1. We investigated the functional controls on light-dependent refixation of respired CO2 in photosynthetic bark of Western White Pine (Pinus monticola Dougl. ex D. Don) branches.
2. Gross photosynthesis increased with increasing intensity of photosynthetically active radiation (PAR) to > 2000 µmol m−2 s−1 and with increasing bark surface temperature from 15 to > 45 °C. Maximum observed refixation rates were 76 ± 3% (mean ± SE) of dark respiration.
3. At a given temperature and irradiance, dark respiration rate was the physiological parameter that correlated most strongly with gross photosynthesis (R = 0·89, P < 0·0001, n = 43).
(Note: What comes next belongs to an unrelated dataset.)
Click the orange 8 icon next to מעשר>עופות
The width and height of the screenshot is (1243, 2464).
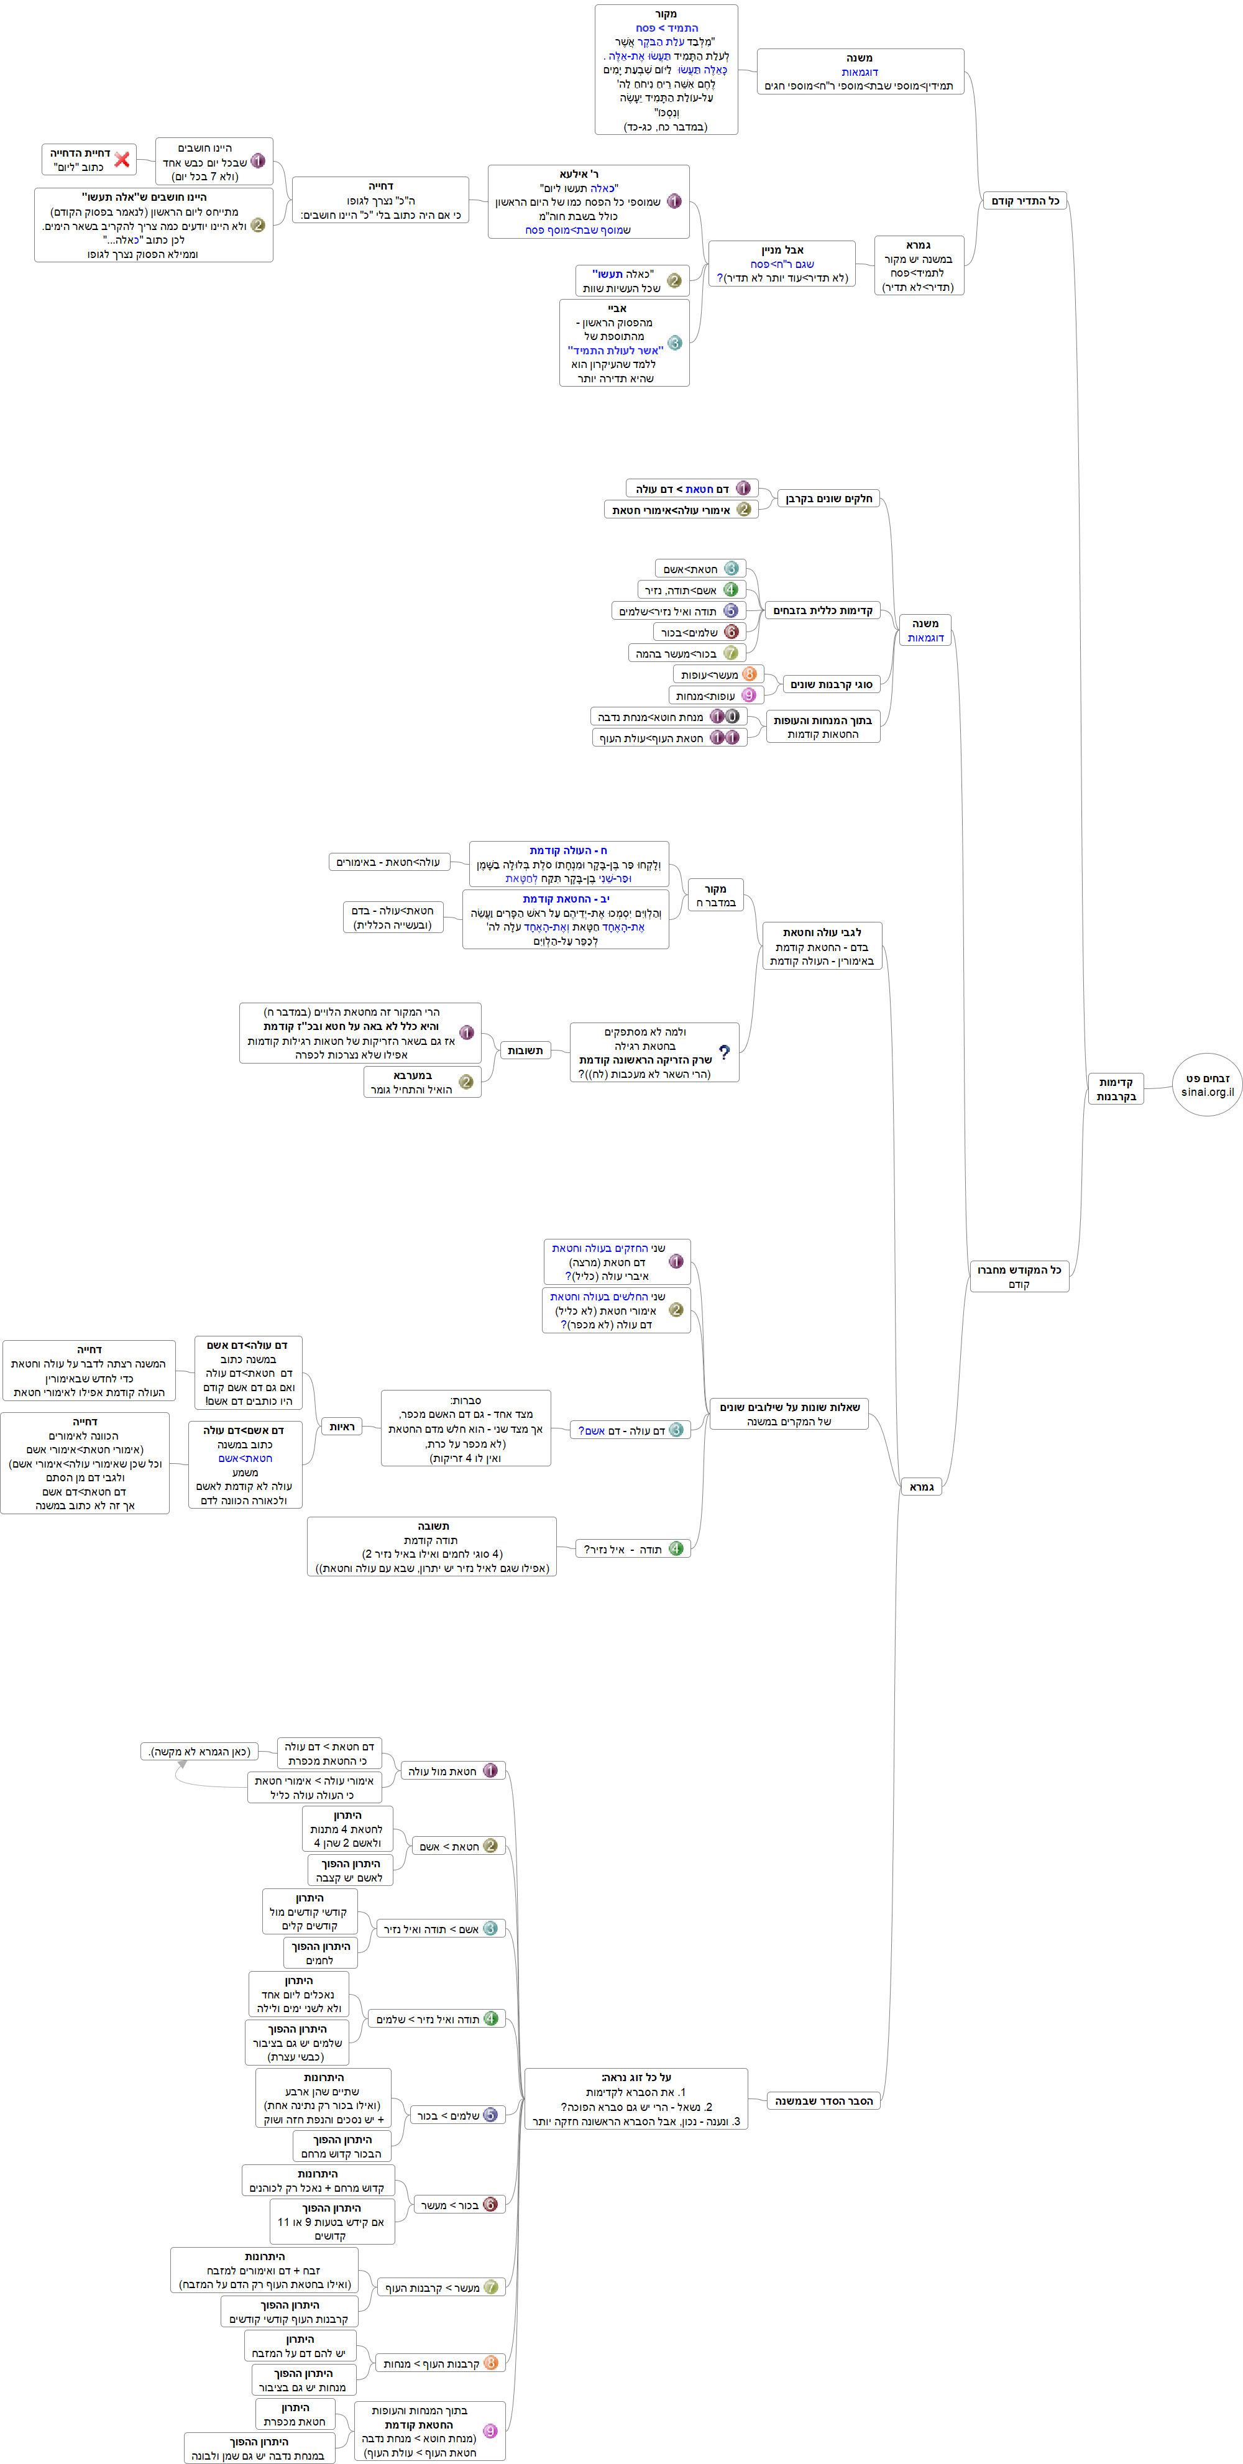750,674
Dark respiration rates varied 20-fold among branches. Over this range, refixation averaged 55 ± 2% of dark respiration at 25 °C and 1000 µmol PAR m−2 s−1. However, refixation was not correlated with internal CO2 concentrations in illuminated branches; these concentrations remained fairly constant.
4. Specific bark area, bark conductance to water vapour, bark chlorophyll a/b ratio, and bark nitrogen concentration varied markedly with canopy depth in mature trees.
5. Results are summarized in a simple model of refixation driven by light, temperature and dark respiration rate. The model may prove useful in assessing the quantitative significance of refixation in the carbon balance of forest trees.